The initial scap log makes it seem that l10n-update succeeded, and only terbium failed. However, either:

  • The exhausted disk space did cause the initial scap to fail (but the log is not clear about this), and Varnish cached the broken version of ResourceLoader-served messages during this time.
    The full backend logging of the scap run is available in /home/bd808/scap-20160708.log on fluorine. The only errors reported there are rsync failures on terbium due to disk space exhaustion. These errors would not have had any impact on the appservers. --BryanDavis (talk) 20:18, 8 July 2016 (UTC)
  • There was an unrelated i18n race condition.
    See T47877 During deployment old servers may populate new cache URIs (tracking)

Once the scap done, strings were available from PHP, but not from JavaScript.

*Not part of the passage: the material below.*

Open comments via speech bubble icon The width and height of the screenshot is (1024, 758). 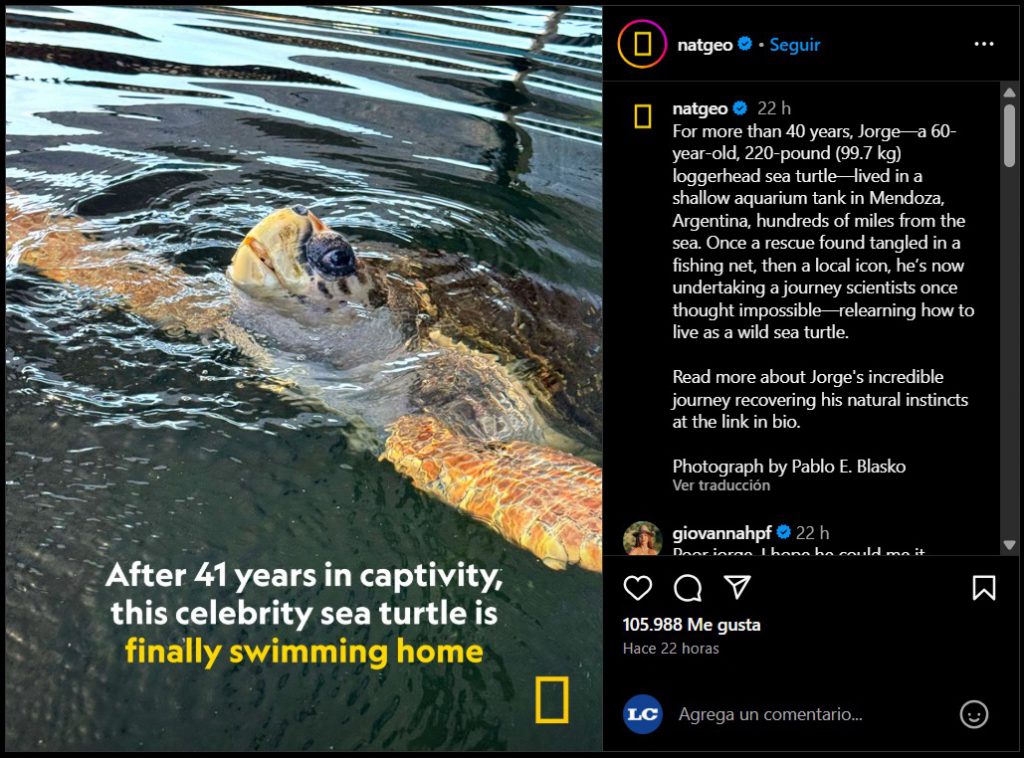[688, 588]

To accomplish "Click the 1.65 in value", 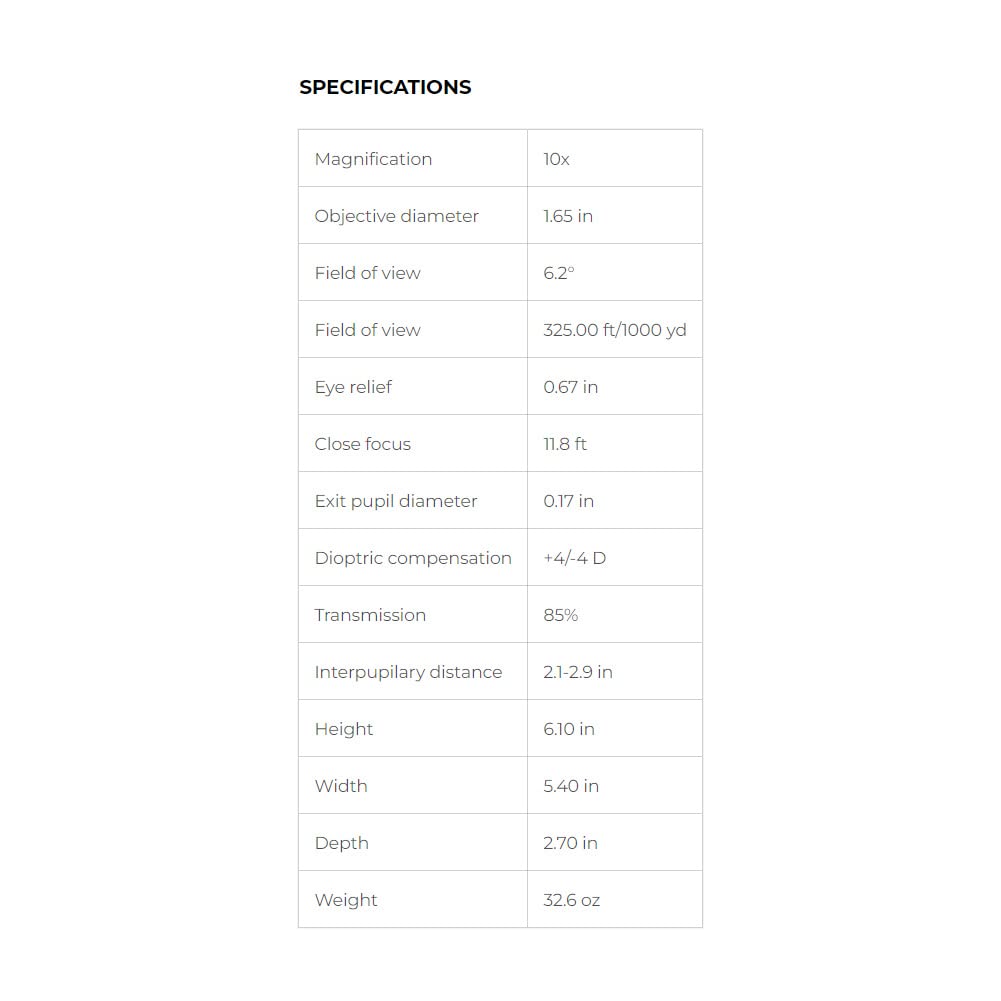I will coord(568,216).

The ResourceLoader cache was afterwards refreshed, and during refreshMessageBlobs run, wiki after wiki got access to the new string localisation through RL too.

Actionables

Explicit next steps to prevent this from happening again as much as possible, with Phabricator tasks linked for every step.

  • Status:    In progress Avoid excessive log retention on terbium bug T139786
  • Status:    In progress Need to set up terbium disk space monitoring at proper levels, and act on it.
  • Status:    In progress Document if strings are available from PHP, but not from JS, we need to refresh the ResourceLoader cache. This can be done running foreachwiki extensions/WikimediaMaintenance/refreshMessageBlobs.php.